Kate recognized that they'd reached the point where nothing would improve either Kevin's mood or their conversation. She stood and picked up her plate. “Have you finished?”

“Aye.”

She reached across the table and cleared his plate. “I'll finish up here.” Refraining from asking about his homework, she walked into the kitchen, breathing a sigh of relief. Meals with Kevin,
anything
with Kevin, had become the most stressful part of her day.

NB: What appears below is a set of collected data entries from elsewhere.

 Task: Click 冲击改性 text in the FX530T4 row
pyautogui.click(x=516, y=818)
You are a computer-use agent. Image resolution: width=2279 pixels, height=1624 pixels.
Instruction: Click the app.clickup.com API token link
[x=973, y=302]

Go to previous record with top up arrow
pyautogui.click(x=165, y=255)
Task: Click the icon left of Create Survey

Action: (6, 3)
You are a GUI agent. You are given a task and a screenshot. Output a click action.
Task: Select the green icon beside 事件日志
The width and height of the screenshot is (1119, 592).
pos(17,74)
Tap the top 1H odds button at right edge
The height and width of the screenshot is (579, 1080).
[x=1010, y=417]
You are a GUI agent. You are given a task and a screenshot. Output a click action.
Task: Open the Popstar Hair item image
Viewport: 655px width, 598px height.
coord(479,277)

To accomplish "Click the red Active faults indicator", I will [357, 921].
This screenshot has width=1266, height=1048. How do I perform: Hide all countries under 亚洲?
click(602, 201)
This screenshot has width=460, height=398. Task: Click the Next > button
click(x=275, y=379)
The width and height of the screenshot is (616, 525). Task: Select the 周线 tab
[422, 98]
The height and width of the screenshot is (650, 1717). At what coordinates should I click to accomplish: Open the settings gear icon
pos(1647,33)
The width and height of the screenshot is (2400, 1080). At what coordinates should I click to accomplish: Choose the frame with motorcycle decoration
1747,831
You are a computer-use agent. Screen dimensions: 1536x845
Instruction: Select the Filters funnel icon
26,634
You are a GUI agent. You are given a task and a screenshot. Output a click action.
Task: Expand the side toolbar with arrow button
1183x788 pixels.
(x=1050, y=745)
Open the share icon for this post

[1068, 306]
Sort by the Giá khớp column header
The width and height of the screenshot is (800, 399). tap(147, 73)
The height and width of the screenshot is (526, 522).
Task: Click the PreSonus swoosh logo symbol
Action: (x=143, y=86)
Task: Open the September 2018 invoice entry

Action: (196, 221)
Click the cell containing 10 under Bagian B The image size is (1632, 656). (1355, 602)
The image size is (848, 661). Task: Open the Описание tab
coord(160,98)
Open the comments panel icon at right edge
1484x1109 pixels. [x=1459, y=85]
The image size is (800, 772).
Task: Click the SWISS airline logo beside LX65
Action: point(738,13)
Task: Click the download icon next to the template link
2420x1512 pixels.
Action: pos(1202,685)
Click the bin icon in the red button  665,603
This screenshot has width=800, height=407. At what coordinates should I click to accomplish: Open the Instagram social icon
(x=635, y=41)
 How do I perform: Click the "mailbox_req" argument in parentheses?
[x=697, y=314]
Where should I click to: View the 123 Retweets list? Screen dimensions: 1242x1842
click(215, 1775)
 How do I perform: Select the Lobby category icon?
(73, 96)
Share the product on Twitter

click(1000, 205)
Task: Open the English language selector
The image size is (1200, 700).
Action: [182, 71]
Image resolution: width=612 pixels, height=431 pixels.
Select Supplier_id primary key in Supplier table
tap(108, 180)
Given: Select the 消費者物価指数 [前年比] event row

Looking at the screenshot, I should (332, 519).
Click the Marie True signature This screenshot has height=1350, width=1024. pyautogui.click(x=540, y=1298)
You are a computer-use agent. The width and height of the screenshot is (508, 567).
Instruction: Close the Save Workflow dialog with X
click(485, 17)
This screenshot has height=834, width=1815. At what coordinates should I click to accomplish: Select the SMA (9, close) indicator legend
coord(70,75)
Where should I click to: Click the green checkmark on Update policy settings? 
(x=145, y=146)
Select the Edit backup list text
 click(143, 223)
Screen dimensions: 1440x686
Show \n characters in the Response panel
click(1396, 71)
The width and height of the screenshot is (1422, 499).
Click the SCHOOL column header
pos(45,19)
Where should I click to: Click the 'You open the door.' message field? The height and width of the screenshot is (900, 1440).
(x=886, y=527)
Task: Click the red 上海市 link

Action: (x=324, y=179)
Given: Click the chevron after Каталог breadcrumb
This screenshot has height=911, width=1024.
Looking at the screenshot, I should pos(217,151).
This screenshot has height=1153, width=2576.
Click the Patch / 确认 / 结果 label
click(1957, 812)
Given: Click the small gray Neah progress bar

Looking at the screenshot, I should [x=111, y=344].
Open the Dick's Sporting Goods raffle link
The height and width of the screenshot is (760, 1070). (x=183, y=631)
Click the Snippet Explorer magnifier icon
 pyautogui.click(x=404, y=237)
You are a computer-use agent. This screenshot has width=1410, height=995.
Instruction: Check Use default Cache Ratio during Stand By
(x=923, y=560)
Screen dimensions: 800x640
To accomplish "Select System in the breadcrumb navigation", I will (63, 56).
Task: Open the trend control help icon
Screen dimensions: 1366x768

The bleeping of the alarm stunned her into instant wakefulness. Groggily Kate fumbled for the off button, lifted her head to check the time, groaned and flopped back onto the pillow. Wednesdays, her one-day a week in Belfast, came too quickly. Allowing herself another five minutes, she stretched her toes and slowly worked her eyelids into the open position. It wasn't yet six o'clock, still dark, too early for anyone to expect a normal human being to rise. Still, Belfast could be as much as four hours away in morning traffic. Exercising all the discipline she could muster, Kate threw back the comforter, tested her toes on the floor and walked into the bathroom.

The showerhead was a new one, large and round with a myriad of spray sizes. Turning on the tap, Kate waited for the water to heat, stepped out of her nightgown and into the liquid warmth.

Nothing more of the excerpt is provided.